Before you reproduce the entries that follow, strip out any image they contain and keep the rest exact.
Provided data Start Marker
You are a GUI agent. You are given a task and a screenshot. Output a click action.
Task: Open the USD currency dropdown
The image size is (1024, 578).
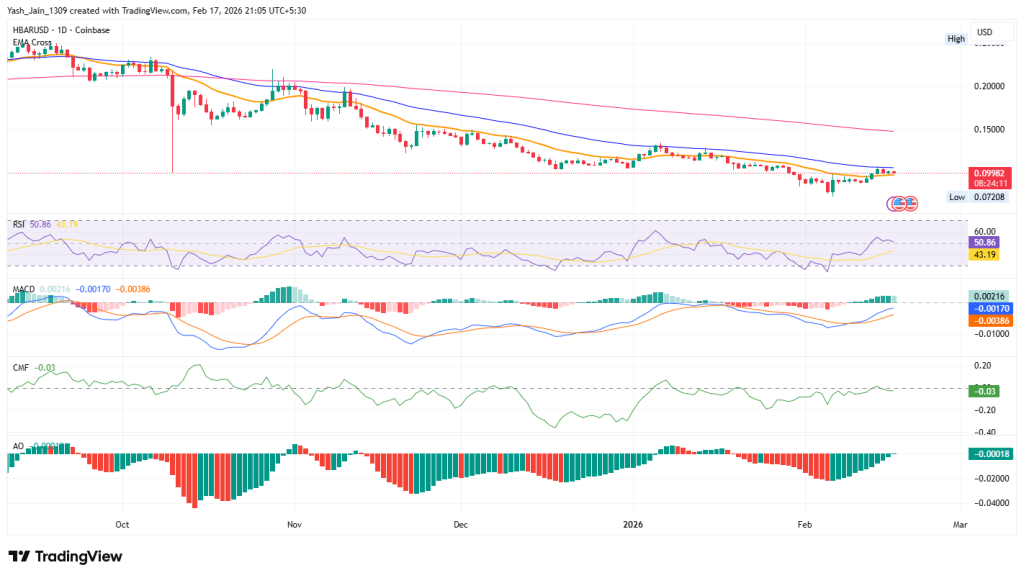pyautogui.click(x=987, y=31)
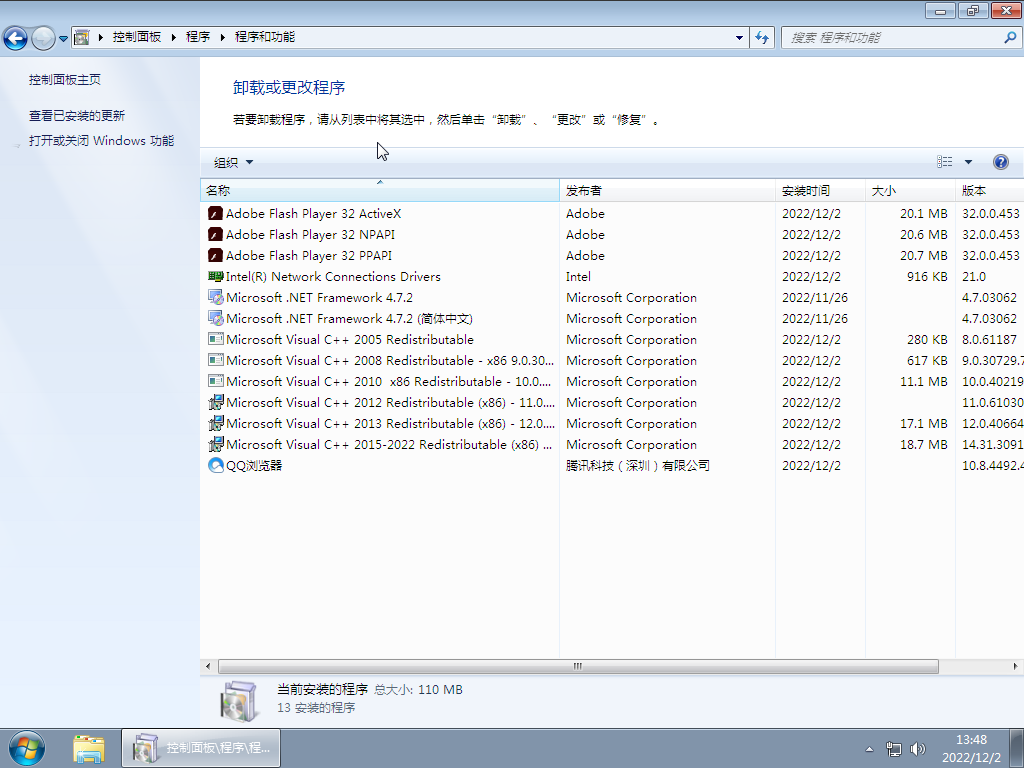Open the 查看已安装的更新 link
This screenshot has height=768, width=1024.
coord(77,116)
Provided data End Marker
* Solution for this problem *
You are a GUI agent. You are given a task and a screenshot. Output a click action.
Task: Open the USD currency dropdown
The image size is (1024, 578).
pyautogui.click(x=987, y=31)
Open the 查看已安装的更新 link
This screenshot has height=768, width=1024.
coord(77,116)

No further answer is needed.